Leith Wheeler Investment Funds 3rd Quarter Review

Discussion of markets and holdings

November 15, 2017 | About:

Global capital markets responded to a series of positive developments during the quarter that suggest we are in the midst of a synchronized global economic recovery. Global economic growth during the third quarter was the strongest since mid-2010, and the composition of this growth is improving with global capital expenditure now expanding at the fastest pace in six years.

Looking ahead, the outlook is further buoyed by the prospect of additional fiscal stimulus in several developed market economies, including the U.S., Japan and Germany. In the U.S. particularly, the prospect of additional fiscal easing in the form of large tax cuts is unusual given where we are in the economic cycle, specifically when the labour market is already operating at near full employment.

In this environment where monetary policy remains accommodative and with a potential easing of fiscal policy, global equity and credit markets continued to perform well during the quarter. While foreign equity returns were robust, for Canadian-based investors these gains were more modest after adjusting for the impact of a strengthening Canadian dollar. Canadian equity markets turned in a positive result, with Energy stocks leading the way following higher oil prices. Higher commodity prices helped the Materials’ stocks in our Canadian and International equity portfolios, which both outperformed their respective benchmarks. Relative results in the U.S. portfolio were hurt by an underweight in the expensive Information Technology sector, which was the best performing sector in the S&P 500.

Returns on Canadian fixed income portfolios were negative during the quarter, as an improving economic outlook and a more hawkish Bank of Canada worked together to increase bond yields. Of particular note during the quarter was the Bank of Canada’s decision to deliver a second rate hike in early September. The central bank will likely feel vindicated in its decision to raise interest rates, now that core inflation has started to edge higher towards their 2% target. The cumulative effect of this path for rate hikes has been a doubling in the five-year government bond yield from its trough in May 2017.

Canadian Equity Fund

After a weak second quarter, the TSX Composite returned to positive territory in the third quarter, increasing 3.7%. The Energy sector led the way, up 6.6% as oil prices moved higher and finished the quarter above US$50 per barrel.

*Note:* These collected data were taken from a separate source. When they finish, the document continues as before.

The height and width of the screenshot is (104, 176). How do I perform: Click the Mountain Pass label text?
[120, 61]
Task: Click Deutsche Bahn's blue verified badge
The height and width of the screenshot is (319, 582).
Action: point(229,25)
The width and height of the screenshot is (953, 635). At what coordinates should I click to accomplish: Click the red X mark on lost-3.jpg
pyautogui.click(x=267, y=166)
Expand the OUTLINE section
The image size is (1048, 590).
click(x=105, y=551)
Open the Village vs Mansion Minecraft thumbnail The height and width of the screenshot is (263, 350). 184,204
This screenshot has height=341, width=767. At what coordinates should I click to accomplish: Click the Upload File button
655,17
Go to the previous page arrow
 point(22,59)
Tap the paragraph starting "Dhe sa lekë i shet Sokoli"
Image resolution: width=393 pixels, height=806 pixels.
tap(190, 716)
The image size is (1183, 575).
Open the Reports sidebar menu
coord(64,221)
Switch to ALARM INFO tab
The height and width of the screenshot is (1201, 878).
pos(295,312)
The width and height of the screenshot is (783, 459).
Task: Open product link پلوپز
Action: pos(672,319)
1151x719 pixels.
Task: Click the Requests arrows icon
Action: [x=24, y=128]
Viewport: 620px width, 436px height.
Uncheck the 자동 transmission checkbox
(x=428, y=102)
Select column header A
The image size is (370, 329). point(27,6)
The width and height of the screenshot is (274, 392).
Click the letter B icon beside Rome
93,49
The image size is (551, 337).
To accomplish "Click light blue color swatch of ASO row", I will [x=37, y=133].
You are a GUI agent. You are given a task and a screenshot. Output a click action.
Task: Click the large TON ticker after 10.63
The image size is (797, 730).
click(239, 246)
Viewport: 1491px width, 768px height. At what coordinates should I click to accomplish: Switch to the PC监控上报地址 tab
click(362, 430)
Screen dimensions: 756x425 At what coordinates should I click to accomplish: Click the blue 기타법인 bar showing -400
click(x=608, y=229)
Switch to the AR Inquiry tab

Following two rate hikes by the Bank of Canada, the Financials sector was among the top performers, increasing 4.5%, while some of the interest-sensitive sectors or “bond proxies” such as Utilities (-1.9%) and Real Estate (-1.0%) declined.

The Canadian Equity Fund outperformed the Index over the third quarter, advancing 4.2% after fees and expenses, due to strong performance from its holdings in Industrials and Consumer Staples.

In the Industrials sector, Fund performance was helped by Toromont Industries (TSX:TIH) and Finning International (NYSE:FTT). Toromont Industries was among the best performers in the Fund, up 20.3%. In August, the company announced that it would be purchasing Hewitt Group, the Caterpillar dealer in Quebec, Western Labrador and the Maritimes. This is a great acquisition for Toromont, giving the company a strong geographical footprint, covering Manitoba to Newfoundland, and provides further opportunities for growth and cost synergies. Shares of Finning rose 13.0% over the quarter, as the company reported solid second quarter results. Revenues were up 21% year-over-year, boosted by strong new equipment sales and product support revenues.

After a weak start to the year due to concerns around NAFTA renegotiations, Saputo (TSX:SAP) rose 5.1% over the third quarter, outperforming the TSX Consumer Staples sector (-2.7%). Saputo has diversified operations across Canada, the US, Australia, and Argentina, which will help to mitigate any potential change in trade rules. Saputo has been performing well with solid volume growth across its business segments and strong earnings.

Energy was the top performing sector over the quarter, as stronger oil prices pushed the sector higher. This helped a number of our holdings, including Canadian Natural Resources (+12.4%) and Mullen Group (+7.2%).

The weakest performer in the Fund was one of our smaller holdings, A&W Revenue Royalties (-3.5%), which fell despite reporting positive same stores sales growth as results improved in Alberta and Saskatchewan.

Canadian Dividend Fund

The Canadian Dividend Fund returned 4.1% after fees and expenses in the third quarter, due to strong performance from its holdings in Industrials and Consumer Staples.

Similar to the Canadian Equity Fund, Canadian Natural Resources and Mullen Group were top performing holdings while the weakest performer in the Dividend Fund A&W Revenue Royalties.

U.S. Equity Fund

The Canadian dollar continued to strengthen into the third quarter versus the U.S. dollar, resulting in a modest 0.5% return for the S&P 500 in Canadian dollars. In US dollar terms, the market was up by a respectable 4.5%. Sectors more geared to better economic growth and higher interest rates outperformed, including Financials, Materials, and Energy. While Energy is still the worst-performing sector in 2017, energy stocks bounced back sharply during the third quarter as oil prices rose. The biggest winners during both the quarter and year-to-date periods have been Information Technology stocks. The stocks driving the outperformance are the “FAANG” stocks (Facebook, Amazon, Apple, Netflix, and Google (Alphabet)), along with other high-flying technology and cloud- focused companies.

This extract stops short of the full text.